Text under study Block Start
The John Lewis Partnership has today announced a commitment to spend £1bn over the next five years in order to pivot to digital and transform its current shops to adapt to the changing food retail sector in the UK.
As part of today’s plans John Lewis intends to ramp up its click and collect to more than 1,000 locations and increase Waitrose deliveries to more than delivery slots 250,000 a week.
2020 has been a difficult year for the company and its compeititors, as they look to adapt to the COVID-19 pandemic. Today’s plans are part of a series of cost-saving measures, that will look to save up to £300m a year from 2022.
The company also stated that it will be look to develop rental options on products for customers – a growing trend within the industry.
Sharon White, Chairman of the John Lewis Partnership, said: “We’ve seen five years of change in the past five months and Waitrose and John Lewis have responded with great agility. Our plan means the John Lewis Partnership will thrive for the next century, as it has the last.
Text under study Block End
**Your objective:**
Pick up the article above on the John Lewis Partnership's £1bn investment plan and continue it from its final sentence.
Material shown Block Start
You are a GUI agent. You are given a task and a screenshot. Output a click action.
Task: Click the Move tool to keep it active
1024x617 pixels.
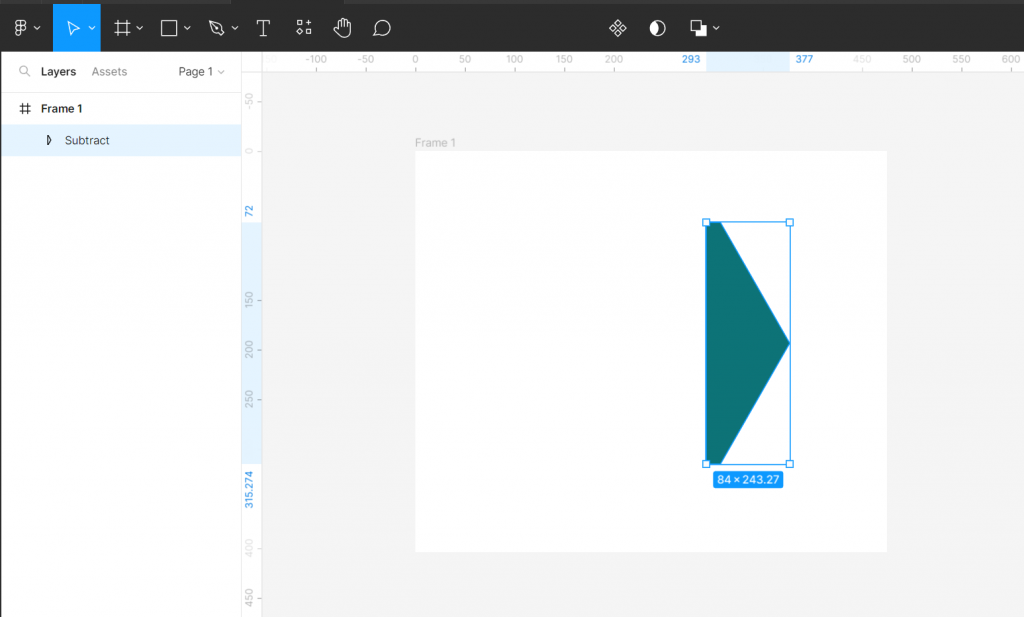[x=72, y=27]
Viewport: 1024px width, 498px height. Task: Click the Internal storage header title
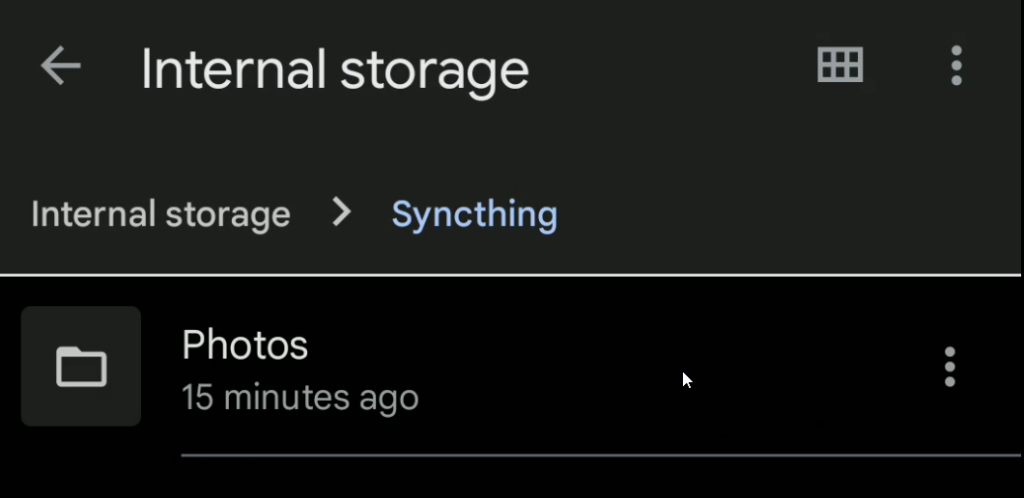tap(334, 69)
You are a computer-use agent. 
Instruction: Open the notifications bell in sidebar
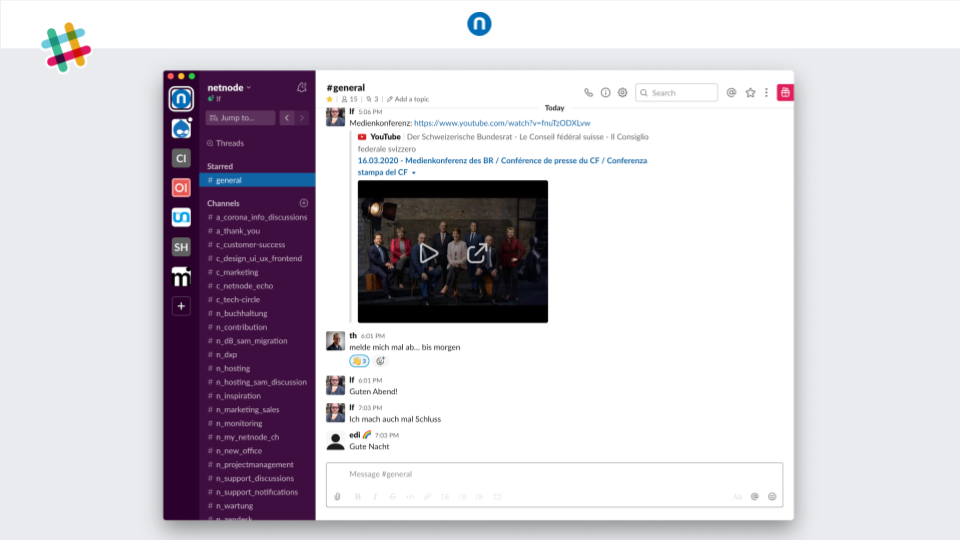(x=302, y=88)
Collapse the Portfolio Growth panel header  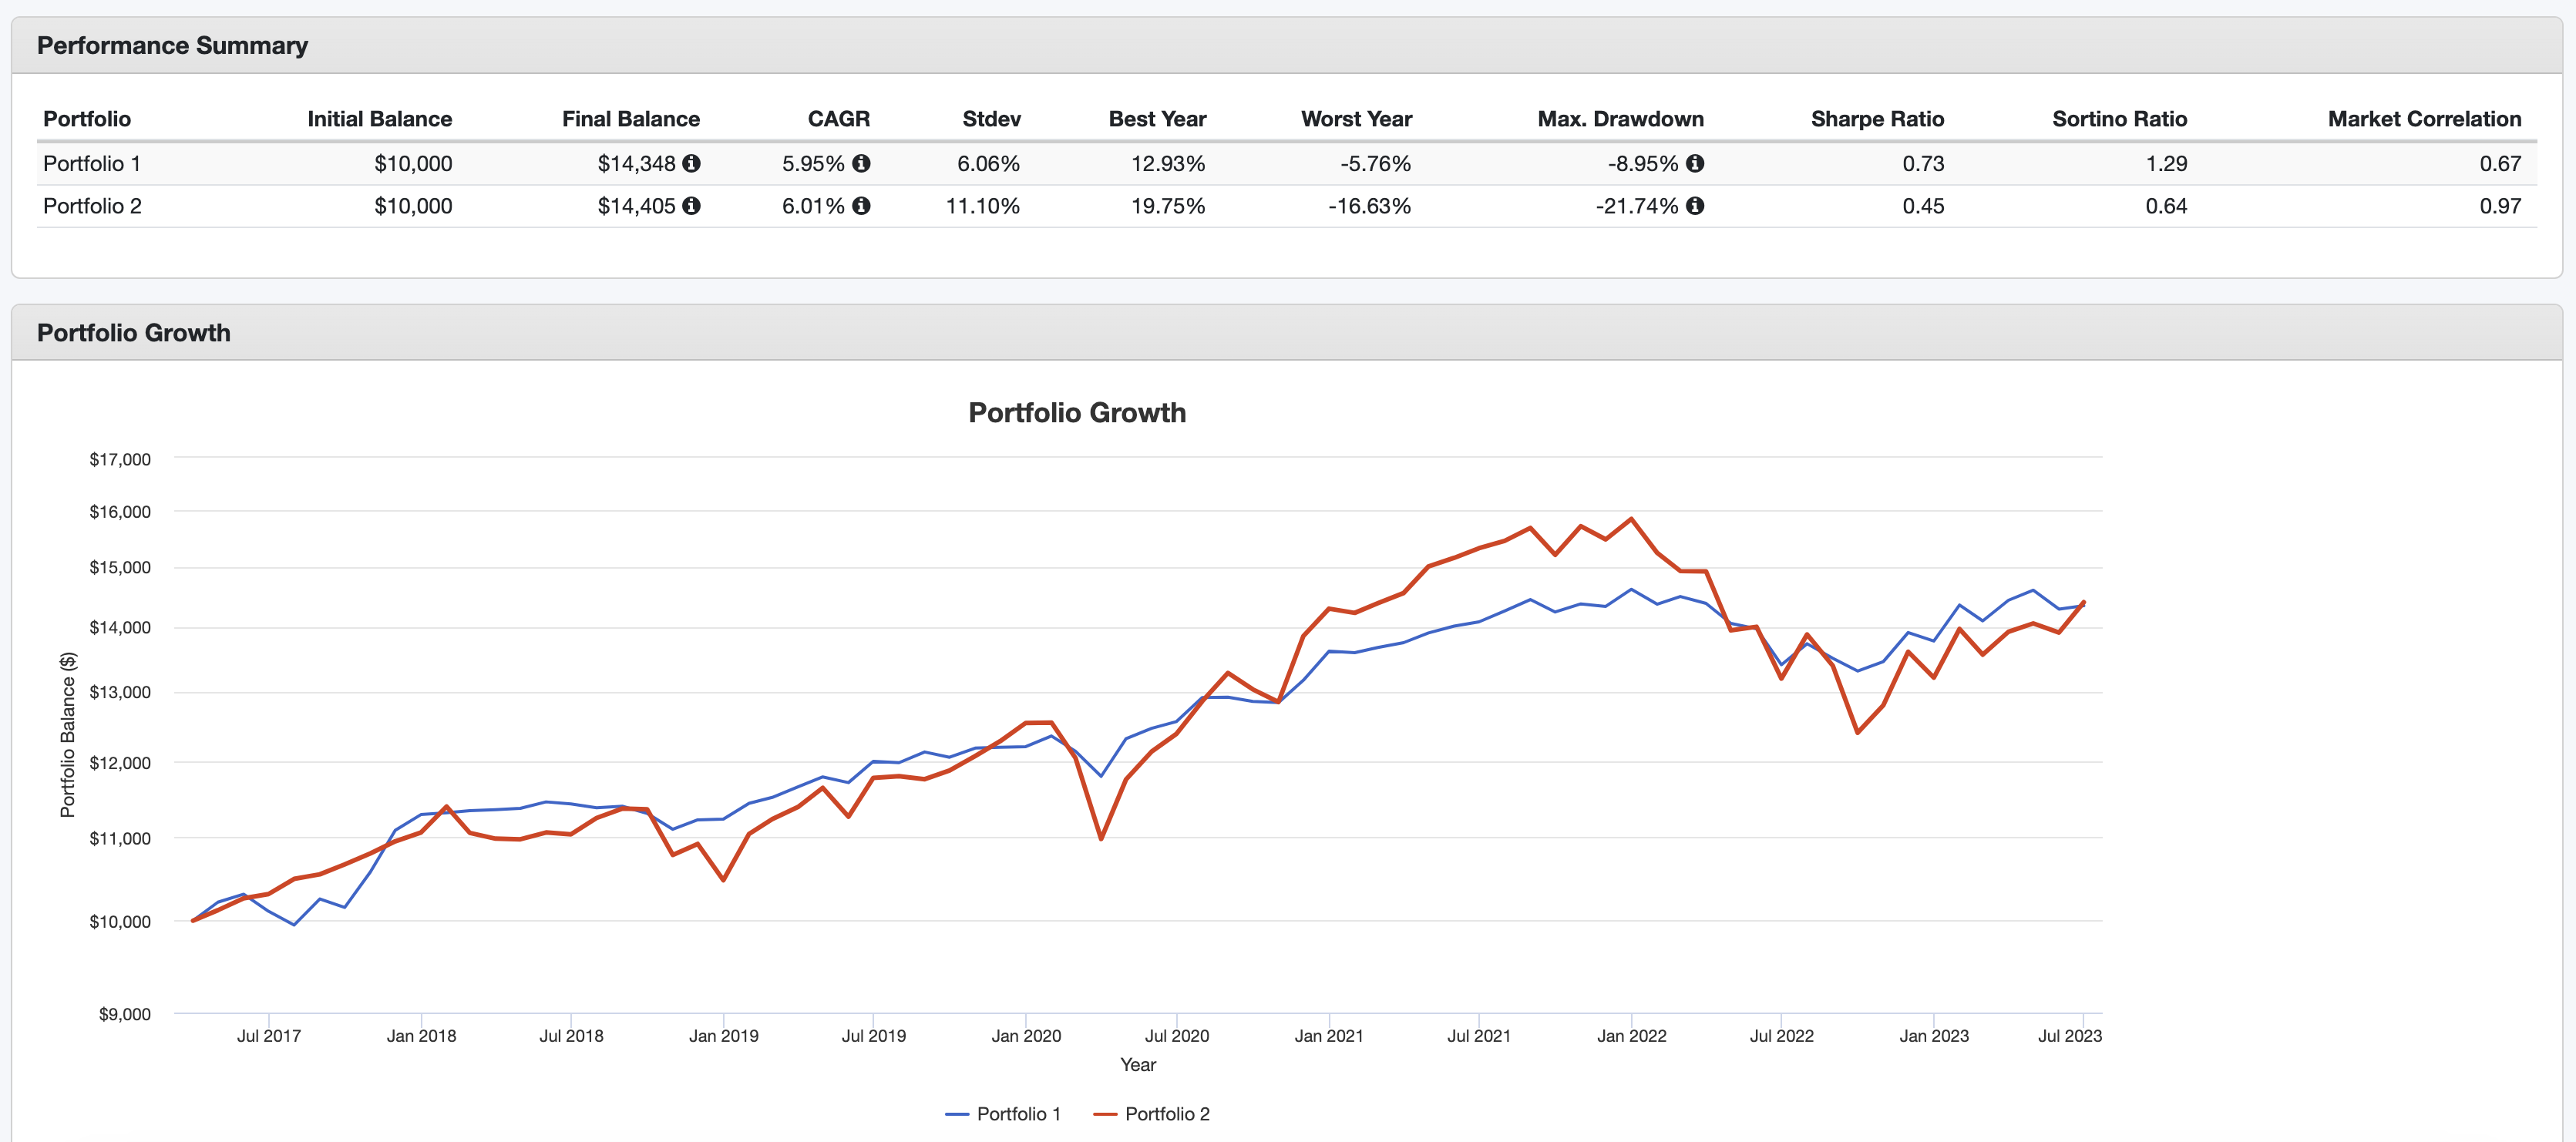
Material shown Block End
**Reply:**
“We’re adapting successfully to how customers want to shop today, while showing the Partnership is improving lives and building a more sustainable future. We’ll share our success with our customers, Partners – who own the business – and our communities.”
Nina Bhatia, Executive Director of Strategy & Commercial Development at the John Lewis Partnership, said: “This is a bold plan to grow our business and get us much closer to our customers. Waitrose and John Lewis are two of the country’s most trusted brands and we’ll offer the best products and customer service on the high street and online.”
“We’re creating new inspirational services for customers where strong ethical values and peace of mind matter, like reusing and recycling products, personal savings and rented housing. Our plans will firmly establish Waitrose and John Lewis as the go-to brands for customers that care about quality, value, and sustainability.”
Susannah Streeter, Senior Investment and Markets Analyst, Hargreaves Lansdown
The pandemic has brought about a revolutionary shift in shopping habits as consumers switch to online stores and opt for click and collect services from the high street. For retail giants like John Lewis, who have dominated the sector with mega footprints across shopping centres and retail parks, pivoting quickly to keep up has been a huge challenge.
Chairman, Dame Sharon White, is leading the charge of change at John Lewis and she’s committing £1 billion over five years to accelerate the move to digital and transform shops. This will include ramping up its click and collect service to 1,000 locations – both in store and at other collection points.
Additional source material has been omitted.